# Work to be completed:
Give all of the data again exactly as written, omitting every image.

# Material for this task:
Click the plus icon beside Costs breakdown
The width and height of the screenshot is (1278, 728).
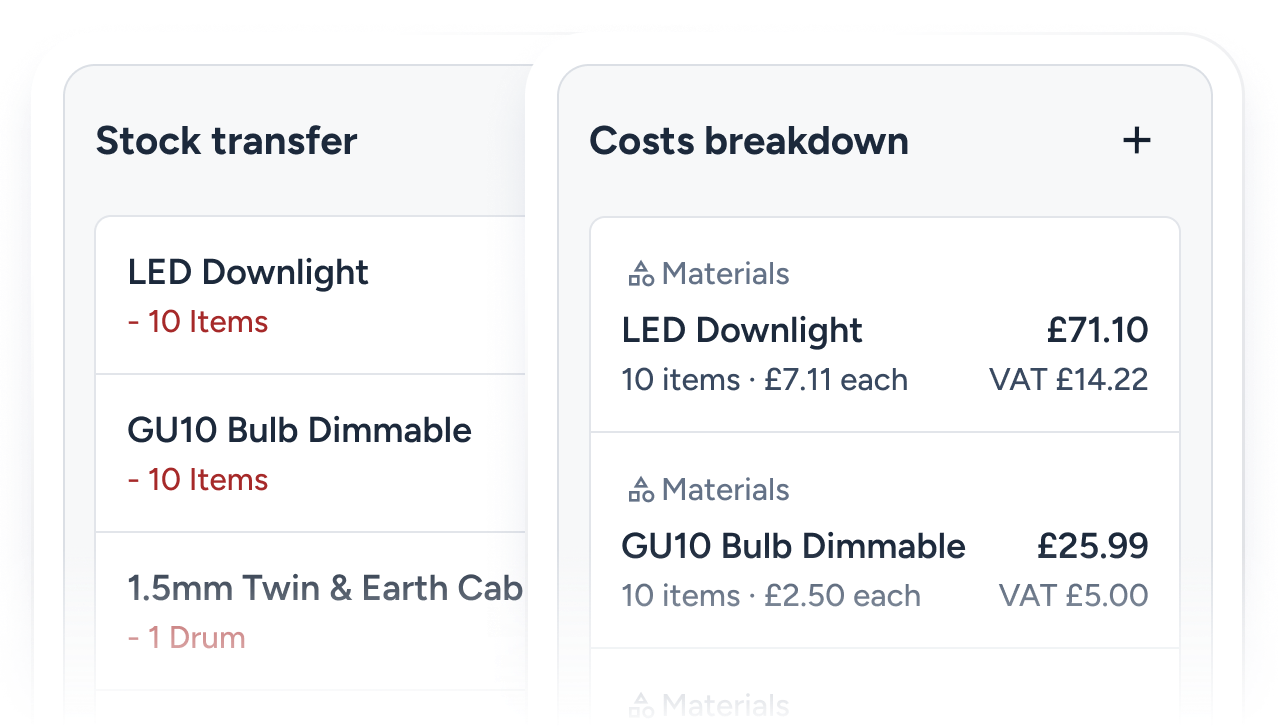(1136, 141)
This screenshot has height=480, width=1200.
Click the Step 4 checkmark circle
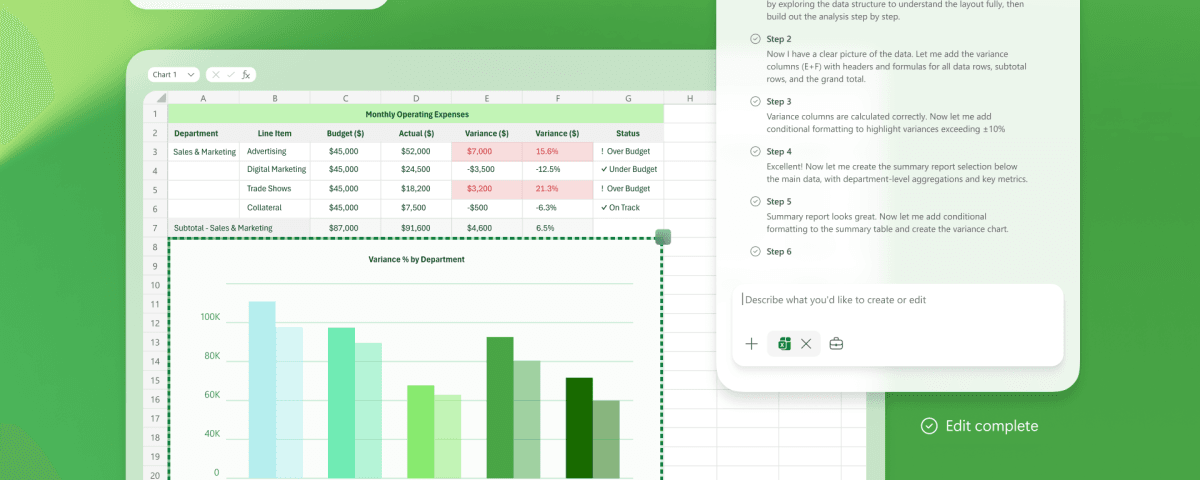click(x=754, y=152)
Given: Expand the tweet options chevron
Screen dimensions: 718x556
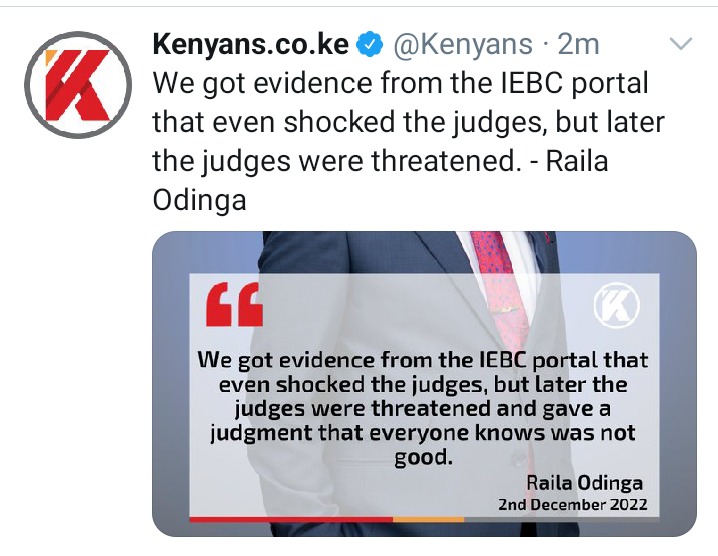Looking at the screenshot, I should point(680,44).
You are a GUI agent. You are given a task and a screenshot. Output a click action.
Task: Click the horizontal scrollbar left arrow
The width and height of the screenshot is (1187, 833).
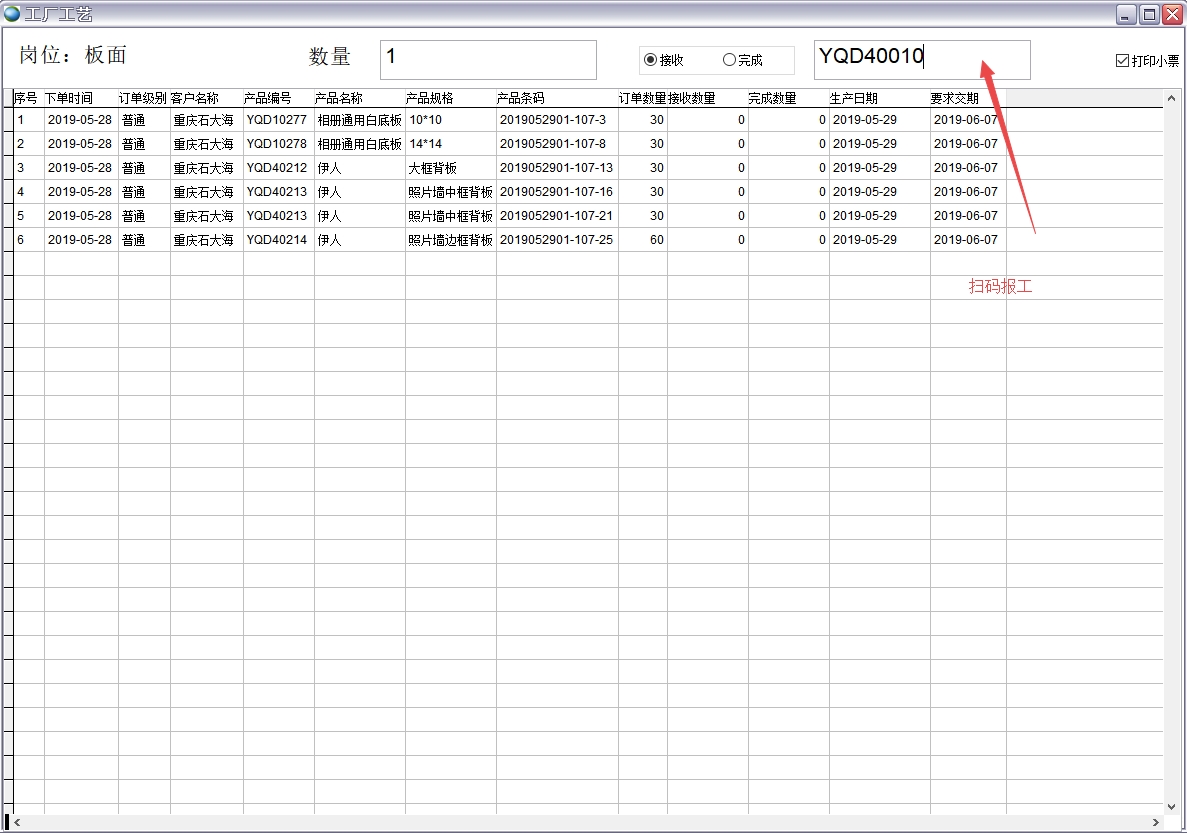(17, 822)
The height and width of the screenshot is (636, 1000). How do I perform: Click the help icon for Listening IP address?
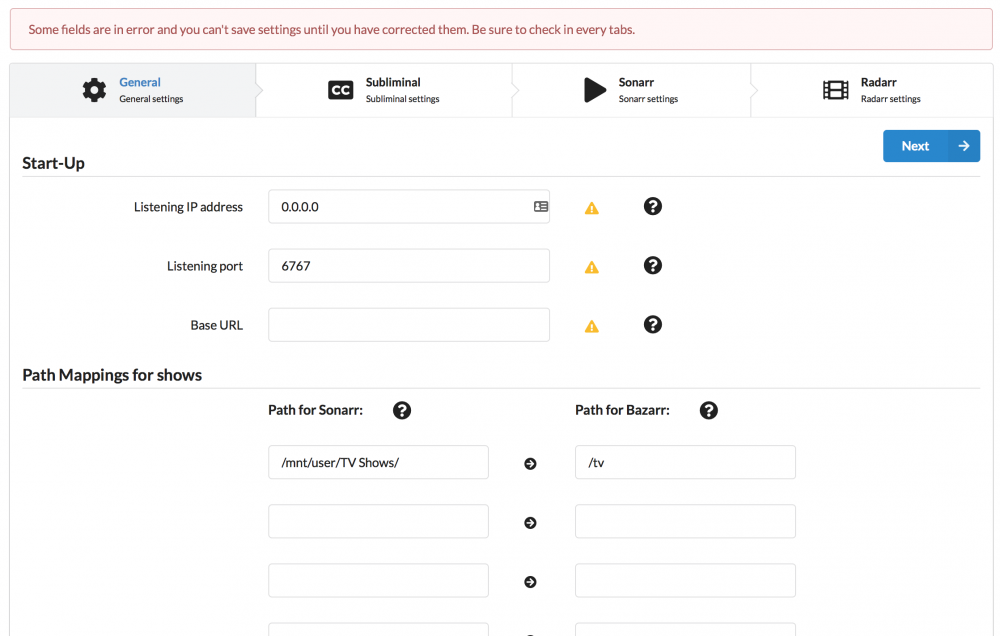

# Exercise output:
Click the plus icon beside Costs breakdown
The width and height of the screenshot is (1278, 728).
(1136, 141)
This screenshot has height=480, width=1200.
Click the Step 4 checkmark circle
click(x=754, y=152)
Given: Expand the tweet options chevron
Screen dimensions: 718x556
Looking at the screenshot, I should point(680,44).
You are a GUI agent. You are given a task and a screenshot. Output a click action.
Task: Click the horizontal scrollbar left arrow
The width and height of the screenshot is (1187, 833).
(17, 822)
The height and width of the screenshot is (636, 1000). How do I perform: Click the help icon for Listening IP address?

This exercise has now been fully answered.